> [Reading text]

★ ★ ★ ★ ★ ★ ★

I. Whether in their opinion Anna Kovalenka exposed her child with a view to kill it?
II. Whether, if she did not in their opinion expose it with a view to kill it, she willfully concealed the birth?
III. Whether, if she either knowingly exposed and killed her child, or willfully concealed the birth, there were any circumstances in the case which call for mitigation of the penalties provided by the penal code?
The sheet of paper on which he writes these queries is signed by the three judges, and handed over to the foreman, who takes it and retires with his brethren of the jury to find as they shall see fit.
While the trial has been proceeding, Anna Kovalenka has been looking on with patient unconcern, neither bold nor timid, but with a look of resignation singular to watch. Only once she kindled into spirit; that was when the peasant woman was describing how she found the body of her child. She smiled a little when her advocate was speaking—only a faint and vanishing smile. Lebedeff seemed to strike her as something sacred; and she listened to his not unkindly speech as she might have listened to a sermon by her village priest.
In twenty minutes the jury comes into court with their finding written by the foreman on the sheet of paper given to him by the judge. President Gravy rings his bell, and bids the foreman read his answer to the first query.

★ ★ ★ ★ ★ ★ ★

> [Description of the task] Reproduce the part of the trial passage that begins with the words containing "II. Whether, if she did" and ends with "shall see fit.".

> [Supplied entries]
★ ★ ★ ★ ★ ★ ★

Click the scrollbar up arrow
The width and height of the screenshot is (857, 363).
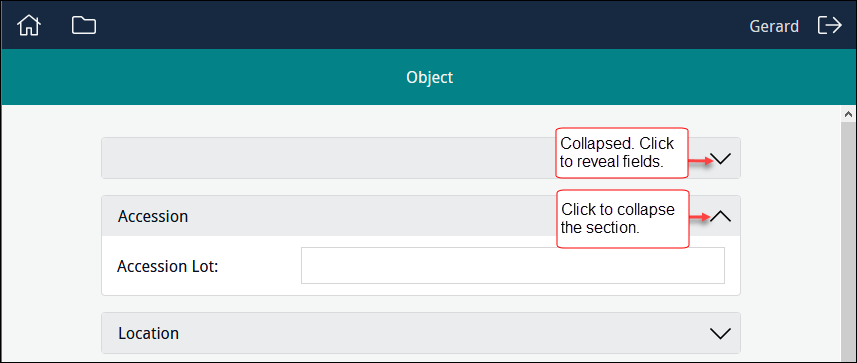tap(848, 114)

★ ★ ★ ★ ★ ★ ★

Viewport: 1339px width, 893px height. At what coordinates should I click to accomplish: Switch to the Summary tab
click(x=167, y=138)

★ ★ ★ ★ ★ ★ ★

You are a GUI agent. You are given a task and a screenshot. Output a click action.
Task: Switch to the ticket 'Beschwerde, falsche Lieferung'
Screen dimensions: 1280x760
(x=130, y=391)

★ ★ ★ ★ ★ ★ ★

> [Answer for the task]
II. Whether, if she did not in their opinion expose it with a view to kill it, she willfully concealed the birth?
III. Whether, if she either knowingly exposed and killed her child, or willfully concealed the birth, there were any circumstances in the case which call for mitigation of the penalties provided by the penal code?
The sheet of paper on which he writes these queries is signed by the three judges, and handed over to the foreman, who takes it and retires with his brethren of the jury to find as they shall see fit.